Amazon— May They Choke on My Vomit

by wjw on March 4, 2016

So here I am running a sale on my Metropolitan ebook, as detailed a couple posts ago. And then comes a notice from Amazon Quality Control saying that they blocked my book from sale!

Now what horrible quality control issue was so urgent that they had to completely block my book from sale during the middle of a major promotion? Here it is:

“The HTML Table of Contents is present in the middle/back of the content. Please provide the Table of Contents at the beginning of the book as per the Section 3.3.6 in Amazon Kindle Publishing Guidelines”

WTF?? I put the TOC at the end so that people wouldn’t have to wade through chapter headings when they wanted to start the story, particularly if they had clicked for their sample 10% and only got a small percentage of the text anyway.

This doesn’t affect the reading in any way. When you click “Table of Contents” on your Kindle reader, the same Table of Contents shows up no matter where it is in the file.

This is a NORMAL way to organize an ebook. TENS OF THOUSANDS of Amazon’s ebooks are organized in just this way, including many from major publishers.

I’ve uploaded a new file with the TOC moved to the start, but Amazon is still blocking the book from being sold. It’s been blocked for over 24 hours now, during promotion THAT I PAID FOR.

Anyone who wants the book should go to Smashwords and download the Kindle-ready file there.

UPDATE: Amazon has restored my buy button.

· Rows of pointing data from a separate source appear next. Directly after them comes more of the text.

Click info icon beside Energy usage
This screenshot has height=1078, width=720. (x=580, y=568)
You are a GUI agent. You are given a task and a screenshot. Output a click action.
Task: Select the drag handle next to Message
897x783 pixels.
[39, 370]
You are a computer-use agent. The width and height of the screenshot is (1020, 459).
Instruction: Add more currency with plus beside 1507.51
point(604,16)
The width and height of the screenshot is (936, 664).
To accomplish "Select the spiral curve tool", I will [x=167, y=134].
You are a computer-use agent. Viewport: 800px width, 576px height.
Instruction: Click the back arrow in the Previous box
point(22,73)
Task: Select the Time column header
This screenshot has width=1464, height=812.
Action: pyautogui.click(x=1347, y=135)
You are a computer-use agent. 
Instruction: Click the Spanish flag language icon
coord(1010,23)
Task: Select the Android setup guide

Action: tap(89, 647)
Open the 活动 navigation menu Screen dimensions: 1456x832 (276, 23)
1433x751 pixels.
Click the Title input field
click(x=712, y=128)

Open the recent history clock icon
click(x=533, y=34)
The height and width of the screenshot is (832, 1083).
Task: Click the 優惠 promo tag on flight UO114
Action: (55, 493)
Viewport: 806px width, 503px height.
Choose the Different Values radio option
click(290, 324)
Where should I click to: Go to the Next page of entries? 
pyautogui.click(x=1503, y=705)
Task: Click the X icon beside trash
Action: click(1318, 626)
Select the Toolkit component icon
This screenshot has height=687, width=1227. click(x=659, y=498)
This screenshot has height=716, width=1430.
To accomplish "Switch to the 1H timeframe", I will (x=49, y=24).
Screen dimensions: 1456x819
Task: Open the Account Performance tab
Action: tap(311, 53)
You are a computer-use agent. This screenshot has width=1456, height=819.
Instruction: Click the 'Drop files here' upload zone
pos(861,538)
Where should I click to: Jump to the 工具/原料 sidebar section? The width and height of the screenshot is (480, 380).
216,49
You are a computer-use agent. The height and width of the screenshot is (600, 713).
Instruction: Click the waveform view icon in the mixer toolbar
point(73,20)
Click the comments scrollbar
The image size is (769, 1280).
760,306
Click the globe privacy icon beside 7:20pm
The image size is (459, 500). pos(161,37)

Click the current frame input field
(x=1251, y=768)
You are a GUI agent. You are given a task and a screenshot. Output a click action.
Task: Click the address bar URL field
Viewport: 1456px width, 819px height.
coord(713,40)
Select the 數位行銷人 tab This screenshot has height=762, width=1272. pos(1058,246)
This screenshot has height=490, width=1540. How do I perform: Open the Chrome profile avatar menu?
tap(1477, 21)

John Appel March 5, 2016 at 12:41 pm

Meanwhile, Barnes & Noble is suspending Nook e-book sales in the UK, transferring the DRM licensing to Sainsbury, through which users will be able to access “the vast majority” of content they already paid for.,2817,2500329,00.asp

Wondering when the US Nook business will go the same way.

E-books are clearly going to remain a big part of the future, but it’s also clear that the business model is going to evolve. My fear is it’s going to get stuck further into the realm of “stacks” – Apple, Google, and Amazon, primarily.

Richard Grant March 5, 2016 at 8:57 pm

It was absolutely wrong for Amazon to block your book – which I bought before it was blocked – during the sale.

Having said that, while the Table of Contents shows up in the Kindle (go-to-the) Table of Contents feature wherever the TOC is in the file, I believe that the TOC shows up in the book’s Look Inside feature on its Amazon webpage only when the TOC is in the front of the file.

When I consider buying an author’s story collection or an anthology at Amazon, I use Look Inside to check the TOC for which stories or which authors’ stories are in the ebook. But when the TOC basically consists of a novel’s numbered or titled chapters, it doesn’t provide any value there.

It would be better if Amazon modified its guidelines to require only the TOC for a collection or anthology to be in the front of the file.

Travis March 12, 2016 at 9:10 am

I’m working backwards through posts on my phone so just now seeing what the furor was all about…. I don’t see why amazon cares that much- interestingly I always want table of contents for ‘look inside’ but I’m annoyed when the sample contains TOC.

Anyway… I’m looking forward to rereading Metropolitan- my print version didn’t make the west coast move -no fiction did 🙁 and I remember enjoying it 🙂

Linds, I.Designs, Formatter March 30, 2016 at 12:55 pm

Someone posted this on Clean Indie Reads – and while I don’t really have time to get involved in the whole discussion there, I wanted to leave you a few comments real quick.

I believe that if you hadn’t used an HTML TOC at all, just an NCX one, you wouldn’t have been troubled by any of this at all. They are trying to weed out scamming authors who put HTML TOCs at the end of their ebooks to boost their number of pages read.

TBH, I think they should issue a warning, give you a chance to change it before they just yank it off of Amazon. It doesn’t sound like you put the TOC at the end with any ulterior motives. I don’t even know if you are signed up for Kindle Unlimited, lol.

They should have also informed you of exactly why this is an issue. Doesn’t do much for making you want to stick with KDP in the future, eh?

Bookbub is expensive and I am sorry that you had to go through all of that. Calibre makes it really easy to create a NCX TOC, eliminating anyone’s need for an HTML one, doesn’t clunk up any space, and it’s much, much easier on the eyes.

wjw March 30, 2016 at 4:20 pm

Amazon scammed authors (and saved themselves a bunch of money) by instituting the “we only pay for pages read” rule.

Then they were outraged when authors began scamming them back.

Serves them right.

Danny in Canada April 19, 2016 at 5:33 pm

unfortunately, those who “scam Amazon back” are rarely authors and more often just spammers who autogenerate markov-chain gibberish, then hire clickfarms to bulk-download the ‘books’.